3. İftar ederken rivayet edilen iftar dualarını okumak; meselâ şu duayı:

 

اللَّهُمَّ لَكَ صُمْتُ وعَلَى رِزْقِكَ أَفْطَرْتُ وعَلَيْكَ تَوَكَّلْتُ

 "Ellahumme leke sumtu ve ela rızkike eftertu ve eleyke tevekkeltu."

  *** 

“Allah’ım! Senin için oruç tuttum; senin rızkınla iftar edip sana tevekkül ettim.”

 Bu duayı, iftar vakti okuyan kimseye Allah, o gün oruç tutanların sevabını bahşeder.
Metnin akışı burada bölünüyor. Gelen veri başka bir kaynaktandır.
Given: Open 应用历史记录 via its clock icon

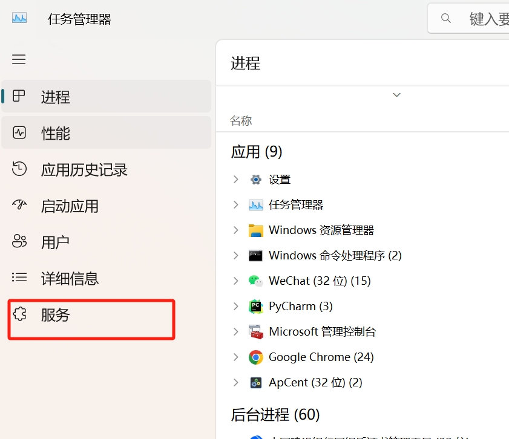Looking at the screenshot, I should tap(20, 170).
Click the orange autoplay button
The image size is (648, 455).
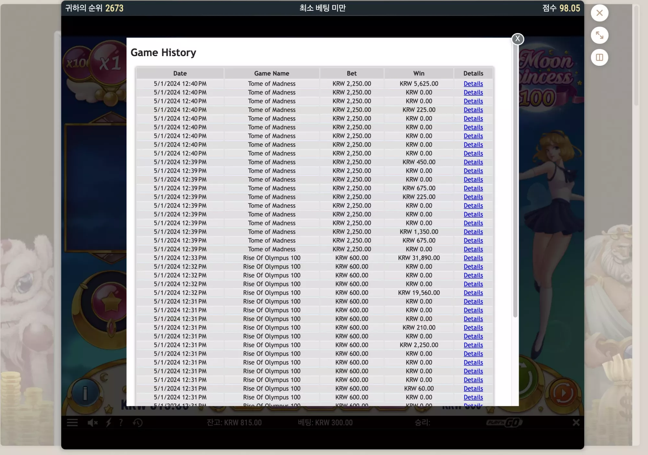[563, 393]
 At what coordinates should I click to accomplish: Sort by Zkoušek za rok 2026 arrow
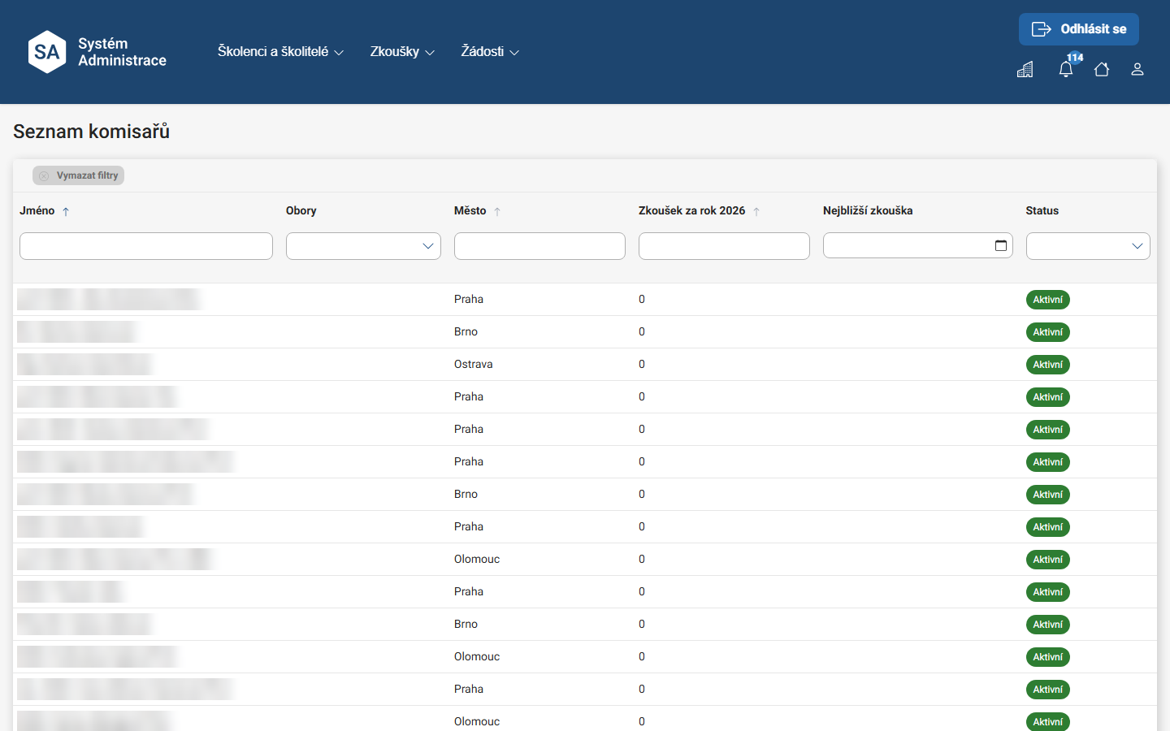click(x=756, y=211)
 Bazı rivayetlerde Hz. Emirü’l-Müminin’in (a.s) iftar edeceği zaman şu duayı okuduğu nakledilmiştir:

 بِسْمِ اللَّهِ اللَّهُمَّ لَكَ صُمْنَا وعَلَى رِزْقِكَ أَفْطَرْنَا فَتَقَبَّلْ [فَتَقَبَّلْهُ‏] مِنَّا إِنَّكَ أَنْتَ السَّمِيعُ الْعَلِيمُ

 Bismillah, Ellahumme leke sumna ve ela rızkike efterna, fetekebbel minna, inneke entes-semîul elîm."

 ***

 “Allah’ın adıyla. Allah’ım! Senin için oruç tuttuk ve senin rızkınla iftar ettik. O hâlde bizden kabul buyur. Muhakkak sen duyan ve bilensin.”

 4. İlk aldığı lokmada:

 بِسْمِ اللَّهِ الرَّحْمَنِ الرَّحِيمِ يَا وَاسِعَ الْمَغْفِرَةِ اغْفِرْ لِي

 "Bismillahirrehmanirrahîm, ya vasiel-meğfireti iğfir lî."

 ***

 “Rahman ve Rahim olan Allah’ın adıyla. Ey mağfireti geniş olan (Rabbim), bağışla beni.” derse, Allah-u Teâlâ’nın mağfiretine mazhar olur. Hadis-i şerifte şöyle geçer:

 “Allah-u Teâlâ, ramazan ayının her gününün son saatinde bir milyon insanı (azaptan) azat eder. Allah-u Teâlâ’dan dile ki, seni de onlardan saysın."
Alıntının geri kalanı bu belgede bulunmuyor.